## PROBLEM TO SOLVE
Return the lines of the data below in which the string "Task" occurs.

------ GIVEN INFORMATION ------

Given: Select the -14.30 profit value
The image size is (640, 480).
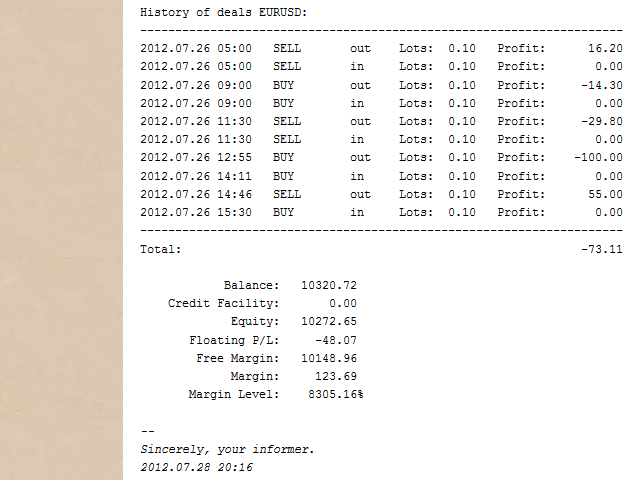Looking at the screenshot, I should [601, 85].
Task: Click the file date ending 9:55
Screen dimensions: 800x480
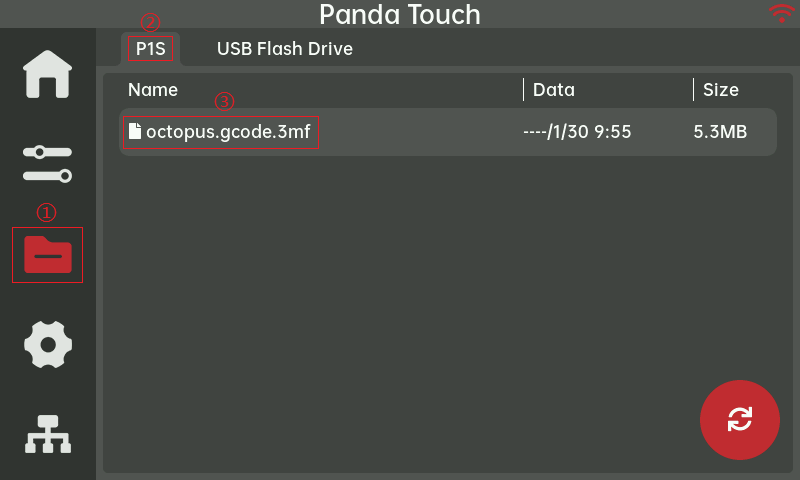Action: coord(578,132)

------
------ GIVEN INFORMATION ------

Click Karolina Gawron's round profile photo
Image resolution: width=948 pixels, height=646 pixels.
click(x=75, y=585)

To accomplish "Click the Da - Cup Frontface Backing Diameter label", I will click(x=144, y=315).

------
------ GIVEN INFORMATION ------

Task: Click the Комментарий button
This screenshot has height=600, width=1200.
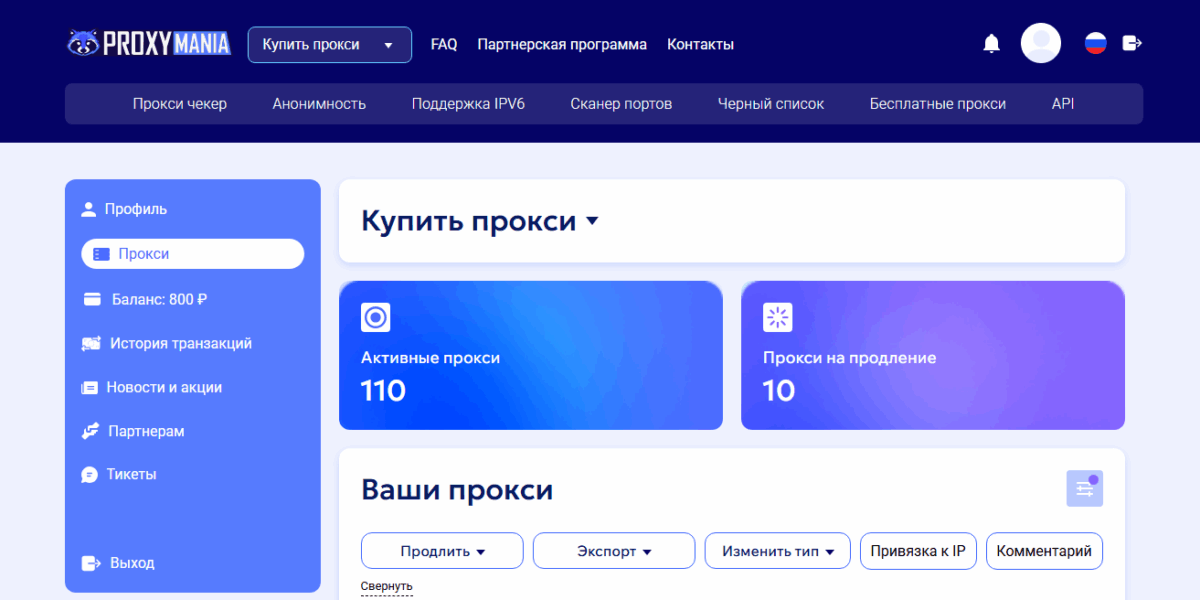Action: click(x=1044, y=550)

------

## EXERCISE RESPONSE
Task: Click the file date ending 9:55
Task: Click the Комментарий button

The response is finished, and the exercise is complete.